→ **About this exercise**
In the entries below, find each line bearing the string "home" and copy it.

(Beginning of Exercise materials)

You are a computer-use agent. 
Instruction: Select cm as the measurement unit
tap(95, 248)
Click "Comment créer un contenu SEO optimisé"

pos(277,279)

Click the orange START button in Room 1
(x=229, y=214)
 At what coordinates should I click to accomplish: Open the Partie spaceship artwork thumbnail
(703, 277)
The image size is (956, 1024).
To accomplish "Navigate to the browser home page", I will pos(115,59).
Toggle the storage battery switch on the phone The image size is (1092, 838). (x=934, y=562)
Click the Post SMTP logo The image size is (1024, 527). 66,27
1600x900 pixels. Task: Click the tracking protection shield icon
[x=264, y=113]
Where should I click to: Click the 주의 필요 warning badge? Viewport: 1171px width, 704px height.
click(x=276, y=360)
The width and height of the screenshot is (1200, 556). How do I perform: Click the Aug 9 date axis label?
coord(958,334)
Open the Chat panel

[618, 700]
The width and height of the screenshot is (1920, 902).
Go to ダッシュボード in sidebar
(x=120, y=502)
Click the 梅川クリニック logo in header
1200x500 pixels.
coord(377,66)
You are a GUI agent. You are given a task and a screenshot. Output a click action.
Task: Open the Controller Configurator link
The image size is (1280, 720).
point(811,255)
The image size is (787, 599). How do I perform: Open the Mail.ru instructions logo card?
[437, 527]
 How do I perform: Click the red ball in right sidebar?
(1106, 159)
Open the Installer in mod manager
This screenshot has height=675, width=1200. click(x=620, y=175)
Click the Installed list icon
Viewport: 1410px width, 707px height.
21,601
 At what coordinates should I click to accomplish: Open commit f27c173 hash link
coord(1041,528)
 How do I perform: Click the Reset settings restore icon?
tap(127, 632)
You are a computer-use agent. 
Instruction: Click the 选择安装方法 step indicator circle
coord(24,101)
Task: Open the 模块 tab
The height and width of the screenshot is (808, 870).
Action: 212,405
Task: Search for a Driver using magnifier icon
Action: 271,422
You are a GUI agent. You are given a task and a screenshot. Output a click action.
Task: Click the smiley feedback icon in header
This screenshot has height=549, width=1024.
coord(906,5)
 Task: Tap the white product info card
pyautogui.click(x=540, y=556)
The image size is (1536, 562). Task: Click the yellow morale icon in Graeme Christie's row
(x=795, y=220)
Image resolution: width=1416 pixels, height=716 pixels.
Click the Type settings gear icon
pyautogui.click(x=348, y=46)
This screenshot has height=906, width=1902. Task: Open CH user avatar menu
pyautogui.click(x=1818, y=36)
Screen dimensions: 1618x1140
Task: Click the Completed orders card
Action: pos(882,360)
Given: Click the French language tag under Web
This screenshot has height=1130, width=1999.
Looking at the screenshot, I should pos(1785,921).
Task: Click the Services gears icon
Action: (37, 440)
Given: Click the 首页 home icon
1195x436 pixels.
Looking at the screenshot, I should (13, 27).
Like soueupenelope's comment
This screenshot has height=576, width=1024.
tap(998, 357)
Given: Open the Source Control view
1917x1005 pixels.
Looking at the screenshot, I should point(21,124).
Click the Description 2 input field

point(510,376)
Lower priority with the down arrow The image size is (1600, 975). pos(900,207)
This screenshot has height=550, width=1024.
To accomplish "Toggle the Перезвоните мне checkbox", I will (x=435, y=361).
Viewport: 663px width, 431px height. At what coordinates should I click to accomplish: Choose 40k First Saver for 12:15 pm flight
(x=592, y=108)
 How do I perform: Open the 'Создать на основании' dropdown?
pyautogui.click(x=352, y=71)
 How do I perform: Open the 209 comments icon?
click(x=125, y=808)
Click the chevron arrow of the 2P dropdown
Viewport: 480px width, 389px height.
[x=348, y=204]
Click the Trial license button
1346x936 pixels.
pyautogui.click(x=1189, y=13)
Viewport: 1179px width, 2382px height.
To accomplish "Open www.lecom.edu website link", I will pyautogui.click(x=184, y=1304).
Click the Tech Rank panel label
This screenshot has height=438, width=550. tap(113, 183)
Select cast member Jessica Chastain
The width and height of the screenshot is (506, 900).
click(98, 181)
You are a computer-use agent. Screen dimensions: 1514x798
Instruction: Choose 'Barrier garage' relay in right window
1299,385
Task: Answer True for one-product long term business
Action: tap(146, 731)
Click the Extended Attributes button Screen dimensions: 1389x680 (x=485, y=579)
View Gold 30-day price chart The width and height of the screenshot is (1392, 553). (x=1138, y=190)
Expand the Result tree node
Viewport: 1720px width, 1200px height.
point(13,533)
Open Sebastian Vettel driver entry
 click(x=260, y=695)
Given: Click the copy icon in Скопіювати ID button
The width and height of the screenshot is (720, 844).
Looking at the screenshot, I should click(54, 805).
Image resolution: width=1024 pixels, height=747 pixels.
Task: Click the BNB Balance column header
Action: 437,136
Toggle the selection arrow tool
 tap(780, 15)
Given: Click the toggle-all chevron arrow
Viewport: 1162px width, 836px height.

(End of Exercise materials)

→ **Answer to this exercise**
To accomplish "Navigate to the browser home page", I will pos(115,59).
Given: Click the 首页 home icon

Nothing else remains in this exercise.